- **Task objective**:
Report every line of the entries below that contains the string "deutschland", matching case exactly.
◇ ◇ ◇ ◇ ◇
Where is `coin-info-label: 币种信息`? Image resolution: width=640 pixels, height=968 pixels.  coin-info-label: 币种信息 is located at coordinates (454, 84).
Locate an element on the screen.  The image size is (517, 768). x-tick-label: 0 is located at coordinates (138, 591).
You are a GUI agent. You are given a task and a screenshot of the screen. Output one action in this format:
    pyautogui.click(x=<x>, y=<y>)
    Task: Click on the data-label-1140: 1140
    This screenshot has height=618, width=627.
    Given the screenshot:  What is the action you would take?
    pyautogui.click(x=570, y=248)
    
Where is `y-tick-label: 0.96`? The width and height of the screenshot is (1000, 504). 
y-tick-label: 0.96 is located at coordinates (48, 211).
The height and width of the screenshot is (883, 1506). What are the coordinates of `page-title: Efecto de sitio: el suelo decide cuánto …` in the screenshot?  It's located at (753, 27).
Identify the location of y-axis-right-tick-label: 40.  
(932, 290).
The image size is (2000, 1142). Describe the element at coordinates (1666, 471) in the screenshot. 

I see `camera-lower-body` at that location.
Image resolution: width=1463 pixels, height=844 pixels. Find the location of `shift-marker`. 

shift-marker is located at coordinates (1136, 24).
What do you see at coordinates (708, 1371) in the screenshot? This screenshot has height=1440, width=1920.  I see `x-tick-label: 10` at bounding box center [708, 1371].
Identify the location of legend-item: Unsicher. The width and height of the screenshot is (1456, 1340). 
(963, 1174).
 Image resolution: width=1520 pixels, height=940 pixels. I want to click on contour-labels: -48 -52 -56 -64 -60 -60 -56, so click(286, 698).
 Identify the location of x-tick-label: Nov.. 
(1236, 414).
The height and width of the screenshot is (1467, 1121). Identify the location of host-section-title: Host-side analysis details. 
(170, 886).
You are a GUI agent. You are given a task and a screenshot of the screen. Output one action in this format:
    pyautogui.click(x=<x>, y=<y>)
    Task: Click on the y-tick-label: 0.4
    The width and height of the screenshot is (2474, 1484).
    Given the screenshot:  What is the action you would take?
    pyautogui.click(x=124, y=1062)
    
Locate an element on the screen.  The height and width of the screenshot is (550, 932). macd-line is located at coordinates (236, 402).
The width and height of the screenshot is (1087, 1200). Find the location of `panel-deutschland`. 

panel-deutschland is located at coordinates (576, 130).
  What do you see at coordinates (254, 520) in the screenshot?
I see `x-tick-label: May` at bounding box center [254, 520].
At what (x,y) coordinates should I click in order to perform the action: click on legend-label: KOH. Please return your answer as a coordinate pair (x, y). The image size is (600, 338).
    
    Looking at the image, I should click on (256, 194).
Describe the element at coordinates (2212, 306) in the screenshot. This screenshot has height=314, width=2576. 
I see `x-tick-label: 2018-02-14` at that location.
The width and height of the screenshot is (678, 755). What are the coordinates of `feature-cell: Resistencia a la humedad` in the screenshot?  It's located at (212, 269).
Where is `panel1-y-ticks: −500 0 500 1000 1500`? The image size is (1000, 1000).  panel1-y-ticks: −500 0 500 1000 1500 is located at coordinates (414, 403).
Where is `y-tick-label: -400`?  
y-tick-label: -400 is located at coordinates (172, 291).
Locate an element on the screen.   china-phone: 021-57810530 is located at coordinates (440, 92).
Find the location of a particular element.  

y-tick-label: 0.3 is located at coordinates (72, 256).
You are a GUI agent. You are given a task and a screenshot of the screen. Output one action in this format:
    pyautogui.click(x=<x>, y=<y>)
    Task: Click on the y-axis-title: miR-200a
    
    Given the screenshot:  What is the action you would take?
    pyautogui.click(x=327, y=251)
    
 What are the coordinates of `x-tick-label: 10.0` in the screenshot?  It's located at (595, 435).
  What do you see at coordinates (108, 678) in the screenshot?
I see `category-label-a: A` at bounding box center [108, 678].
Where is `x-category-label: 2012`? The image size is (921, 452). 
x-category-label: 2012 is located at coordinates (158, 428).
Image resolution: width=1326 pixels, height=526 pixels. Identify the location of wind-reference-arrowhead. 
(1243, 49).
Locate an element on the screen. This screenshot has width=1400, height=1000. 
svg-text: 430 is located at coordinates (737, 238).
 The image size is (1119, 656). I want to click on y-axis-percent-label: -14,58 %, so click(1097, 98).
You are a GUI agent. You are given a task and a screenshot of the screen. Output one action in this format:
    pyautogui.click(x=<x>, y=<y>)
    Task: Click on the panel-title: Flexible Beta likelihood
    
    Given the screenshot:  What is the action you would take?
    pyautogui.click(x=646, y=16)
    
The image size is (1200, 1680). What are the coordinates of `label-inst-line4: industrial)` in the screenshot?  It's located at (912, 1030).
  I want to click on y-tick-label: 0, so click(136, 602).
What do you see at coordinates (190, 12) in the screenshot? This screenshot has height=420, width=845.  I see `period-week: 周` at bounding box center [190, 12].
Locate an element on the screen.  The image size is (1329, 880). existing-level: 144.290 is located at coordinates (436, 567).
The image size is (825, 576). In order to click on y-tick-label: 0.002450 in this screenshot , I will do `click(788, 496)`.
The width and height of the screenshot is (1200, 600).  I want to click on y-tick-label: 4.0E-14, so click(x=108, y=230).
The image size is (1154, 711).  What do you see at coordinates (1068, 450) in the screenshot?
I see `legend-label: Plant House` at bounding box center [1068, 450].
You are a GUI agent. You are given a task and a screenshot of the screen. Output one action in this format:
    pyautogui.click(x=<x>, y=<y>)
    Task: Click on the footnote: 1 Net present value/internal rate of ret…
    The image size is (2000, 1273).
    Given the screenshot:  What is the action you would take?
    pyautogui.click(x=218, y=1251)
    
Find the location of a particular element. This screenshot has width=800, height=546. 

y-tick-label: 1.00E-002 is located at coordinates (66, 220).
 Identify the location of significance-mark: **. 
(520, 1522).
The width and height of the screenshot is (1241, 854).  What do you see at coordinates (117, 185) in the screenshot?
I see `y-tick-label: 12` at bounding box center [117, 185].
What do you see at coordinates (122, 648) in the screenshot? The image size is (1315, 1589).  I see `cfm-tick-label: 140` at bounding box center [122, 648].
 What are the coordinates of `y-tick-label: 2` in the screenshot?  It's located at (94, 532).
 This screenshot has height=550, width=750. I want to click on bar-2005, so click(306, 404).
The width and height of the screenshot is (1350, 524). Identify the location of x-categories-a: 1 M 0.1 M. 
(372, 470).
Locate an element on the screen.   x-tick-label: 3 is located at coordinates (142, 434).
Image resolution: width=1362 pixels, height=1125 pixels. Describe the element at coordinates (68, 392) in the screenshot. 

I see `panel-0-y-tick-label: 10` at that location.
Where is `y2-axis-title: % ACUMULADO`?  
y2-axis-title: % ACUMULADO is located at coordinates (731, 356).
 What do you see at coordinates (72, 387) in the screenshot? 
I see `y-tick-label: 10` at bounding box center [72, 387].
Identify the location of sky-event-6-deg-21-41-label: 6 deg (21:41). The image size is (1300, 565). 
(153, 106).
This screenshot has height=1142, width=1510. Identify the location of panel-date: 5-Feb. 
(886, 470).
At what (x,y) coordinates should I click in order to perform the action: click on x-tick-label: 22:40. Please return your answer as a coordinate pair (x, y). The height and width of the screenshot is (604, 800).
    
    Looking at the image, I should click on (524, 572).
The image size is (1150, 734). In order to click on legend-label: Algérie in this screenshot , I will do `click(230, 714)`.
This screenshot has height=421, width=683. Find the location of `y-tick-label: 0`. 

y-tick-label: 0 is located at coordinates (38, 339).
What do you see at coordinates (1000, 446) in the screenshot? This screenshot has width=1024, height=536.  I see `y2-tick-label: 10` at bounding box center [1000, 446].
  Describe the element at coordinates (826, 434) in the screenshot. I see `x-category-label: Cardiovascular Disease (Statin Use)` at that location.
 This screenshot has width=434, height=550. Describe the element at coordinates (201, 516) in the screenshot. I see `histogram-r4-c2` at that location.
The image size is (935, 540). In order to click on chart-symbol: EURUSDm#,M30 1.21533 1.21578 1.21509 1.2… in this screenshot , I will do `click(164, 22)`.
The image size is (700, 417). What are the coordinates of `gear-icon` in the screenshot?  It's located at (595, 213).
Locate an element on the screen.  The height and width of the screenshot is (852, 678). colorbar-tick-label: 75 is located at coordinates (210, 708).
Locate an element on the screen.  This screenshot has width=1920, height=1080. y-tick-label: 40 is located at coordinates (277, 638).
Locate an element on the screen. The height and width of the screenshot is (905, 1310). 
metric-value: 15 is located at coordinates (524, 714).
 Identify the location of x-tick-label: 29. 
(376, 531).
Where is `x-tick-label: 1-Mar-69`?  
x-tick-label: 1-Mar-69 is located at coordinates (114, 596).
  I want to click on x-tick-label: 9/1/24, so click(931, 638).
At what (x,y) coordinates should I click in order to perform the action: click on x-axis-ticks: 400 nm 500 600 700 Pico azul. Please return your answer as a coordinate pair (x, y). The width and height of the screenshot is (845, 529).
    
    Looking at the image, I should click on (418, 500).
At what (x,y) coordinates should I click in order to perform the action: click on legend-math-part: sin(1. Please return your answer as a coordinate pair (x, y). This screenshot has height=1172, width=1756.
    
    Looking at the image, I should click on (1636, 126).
◇ ◇ ◇ ◇ ◇
- **Task answer**:
The width and height of the screenshot is (1087, 1200). Find the location of `panel-deutschland`. 
panel-deutschland is located at coordinates (576, 130).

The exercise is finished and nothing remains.